Twitter for Dummies - Laura Fitton [74]
Twinfluence (www.twinfluence.com), shown in Figure 10-3, and TwitterGrader (http://twitter.grader.com), shown in Figure 10-4, can help you figure out how you compare with other users, but even they use fairly arbitrary measures. You can also use these sites to determine who the popular users are in your geographical location.
Figure 10-3: Twinfluence stats, showing @algore’s popularity.
Figure 10-4: Twitter-Grader, suggesting the humble @pista-chio’s visibility.
For all intents and purposes, these numbers don’t really measure influence or reach. The results you can get from these sites are so imprecise and subjective that they provide only a rough understanding of how influence flows through the Twitter ecosystem. First and foremost, use Twitter to communicate; and, although high follower counts may indicate genuine popularity, they can be gamed and don’t necessarily indicate importance or quality. Laura goes so far as to say, “The most important, influential person in your Twitter stream is you; be proactive about your life.”
Understanding your extended network
Twitter, by itself, can tell you only the number of people you follow and the number of people who follow you. As described in the previous section, those numbers give you just part of the story.
If 100 people follow you and communicate with you, then your actual extended network is much larger than 100 people because conversations relay messages and connect new people on Twitter. Say that Follower #86 has 1,000 followers. Whenever Follower #86 mentions your name, 1,000 people receive an update that contains your name. And you may find that kind of exposure quite useful. Twitter is an excellent way to “harness the power of loose ties” or benefit from friends of friends of friends who are more likely to know about things nobody in your social group knows.

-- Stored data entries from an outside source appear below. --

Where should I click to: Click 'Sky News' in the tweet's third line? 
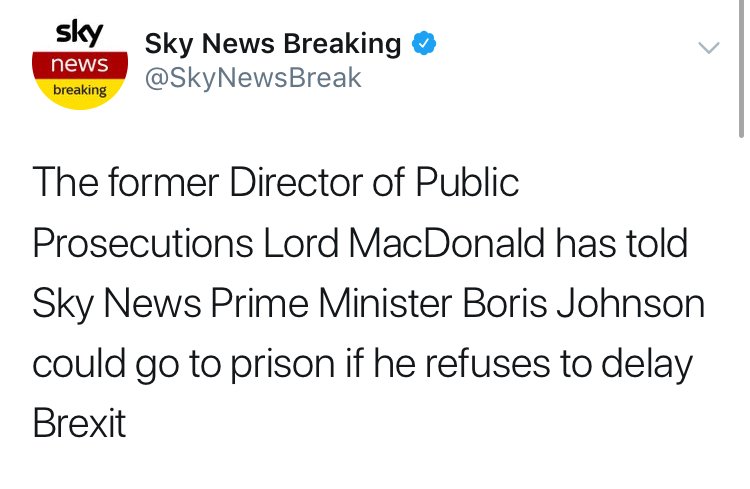[x=117, y=305]
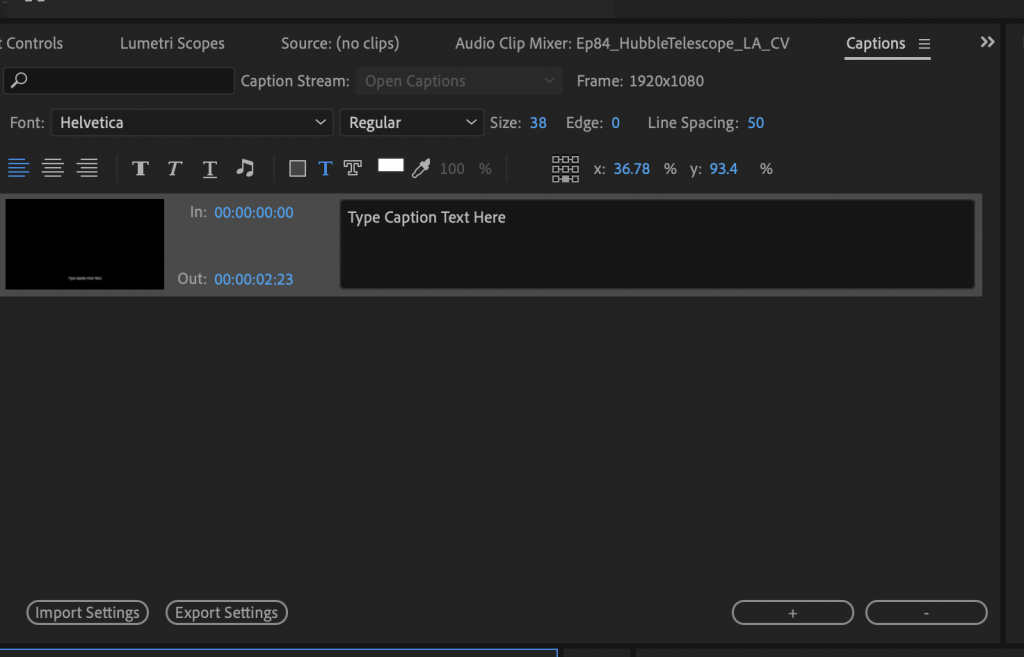The width and height of the screenshot is (1024, 657).
Task: Open the Helvetica font dropdown
Action: (x=192, y=123)
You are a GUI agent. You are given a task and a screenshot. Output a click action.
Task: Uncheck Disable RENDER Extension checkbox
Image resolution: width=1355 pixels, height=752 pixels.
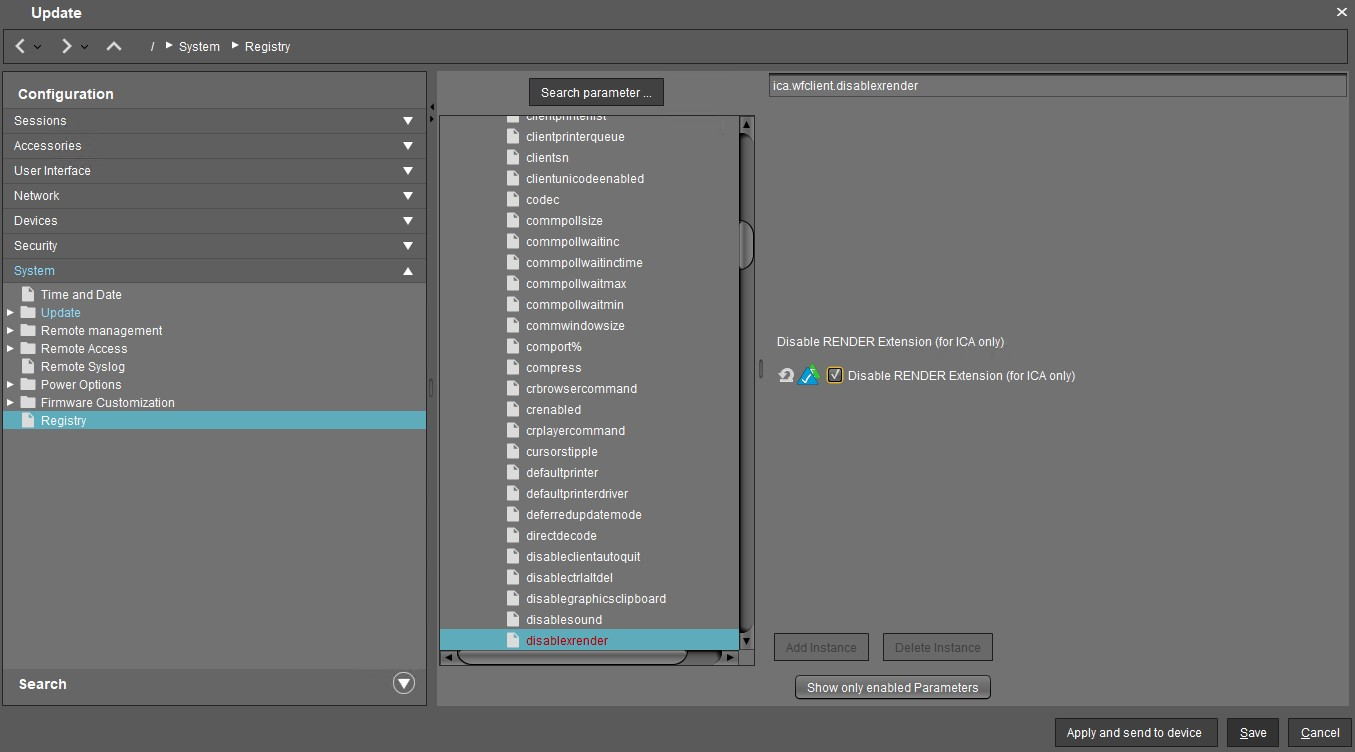click(835, 376)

If Boston-based Laura was trying to locate a venue in Nashville, Tennessee, to hold a Twitter marketing seminar, she might send an update that reads, “Trying to locate a good 700-person venue in Nashville to give a talk. A place to stay would be nice, too. Suggestions?” Because thousands of people read Laura’s Twitter stream, chances are good someone lives in Nashville. If any of those handful wanted to connect Laura with a local business owner, they might ask their own networks, who may have an answer based on their own geography. In this sense, Laura’s primary network gives her secondary access to all her follower’s networks, as well.
It’s pretty cool how friends of friends can end up becoming your direct friends, too. Say you’re following five friends, and two of them are constantly communicating (via @replies) with some other person whom you don’t know. Out of curiosity, you may start following that other person just to make sense of your friends’ conversations. Because you’re friends with two people that the other person talks to frequently, he follows you back. Now, all of a sudden, you have both a larger Twitter network and extended network.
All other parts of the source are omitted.